Sigrid Fry-Revere discusses living kidney donation solutions at TEDMED 2014 [Photo: Sandy Huffaker for TEDMED]

Sigrid Fry-Revere discusses living kidney donation solutions at TEDMED 2014 [Photo: Sandy Huffaker for TEDMED]

What motivated you to speak at TEDMED?

I was terrified of the thought of speaking before so many people, but I knew my research in Iran and experience as a rejected living organ donor could save lives.

What impact do you hope the talk will have?

We need to rethink conventional paradigms used for donor kidney shortage. Increasing the proportion of cadaveric kidney donation, while helpful, will never be enough. And, as it relates to living donation, it is not simply a question of whether we allow only altruistic (non-compensated) donations or whether we allow a market. Neither a market system nor pure altruism are necessarily the answer, however compensating living organ donors so that they don’t suffer financial consequences for their altruism is certainly a start. Assisting donors with meeting their expenses, or expressing gratitude with gifts or benefits does not diminish their altruism. Unfortunately, policies that limit efforts to to ensure fiscal health of donors makes taking part in the act of helping friends and family who need transplants a privilege only the wealthy can afford.

What’s next for you?

I want to to spur discussion and change, and to this end, I founded two organizations. Stop Organ Trafficking Now! is lobbying Congress to pay more attention to living organ donation and the rights and needs of those living organ donors. Making living organ donation easier means fewer Americans will brave black market organ trafficking channels to try to save themselves or their loved ones. I also co-founded a charity based on my experiences in Iran. The American Living Organ Donor Fund (ALODF) is a living organ donor support organization that provides information, an online donor support group, and financial assistance with non-medical donation related expenses. ALODF exists to support all kinds of living organ donors – kidney, liver, bone marrow and others – but to date only kidney donors have applied. My research has given me a good idea of what needs are alleviated for Iranian living donors in order to to ease the burden of donation. We lack such data for other countries, including our own, so I intend for the ALODF’s efforts to include learning more about the needs of American living organ donors. The American Living Organ Donor Fund has already made more transplants possible for U.S. citizens in its two and a half month existence than some government funded Organ Procurement Organizations (OPOs) average per month. How is this possible? For one, OPOs focus almost entirely on retrieving organs from deceased donors. Cadaveric organ retrieval is expensive and far less productive than live organ transplants. OPOs receive on average $50,000 per kidney retrieval, and as many as 20% of those organs are not viable for transplant. In the last two and a half months, the ALODF has helped 30 Americans receive transplants by helping their living organ donors with out-of-pocket expenses, spending on average $2,500 per donor. If you do the math, that is twenty times less per transplant than what an OPO receives per transplant.

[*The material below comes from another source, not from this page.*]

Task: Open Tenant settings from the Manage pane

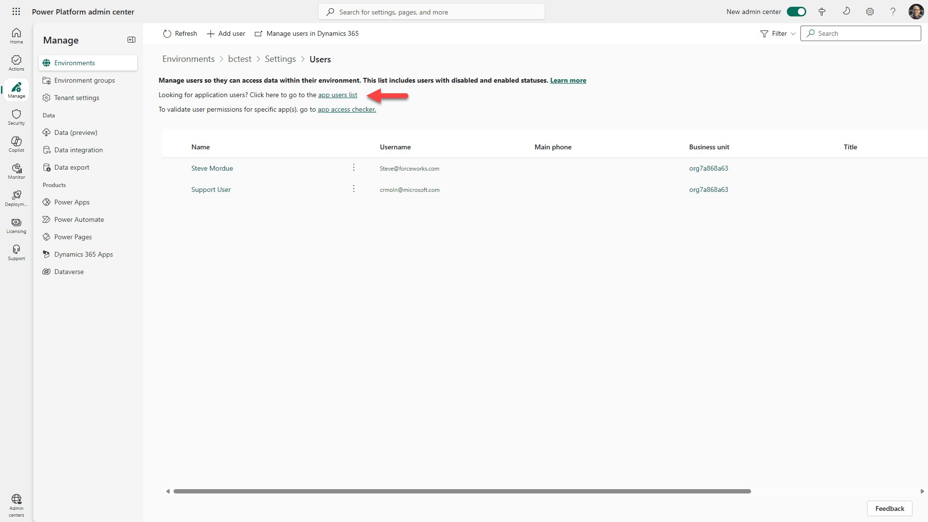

Any corrections to your talk since you gave it?

In both my book and my TEDMED talk I mention that the Fars Province in Iran (an area surrounding the city of Shiraz) doesn’t allow compensating donors beyond the federal government contribution given to all living donors to help cover expenses. Dr. Malek-Hosseini, the head of the transplant program in Shiraz, Iran, notified me in November 2014 that his province no longer allows any unrelated donors. He believes this will  help prevent the illegal payments or black market sales or kidneys that were occurring in his province. Note, no other region in Iran that I know of has banned paying donors or placed such restrictions on relatedness of donors by blood, adoption, or marriage. However it is important to note that throughout Iran, it is illegal for foreigners to either buy organs or sell organs to Iranian citizens.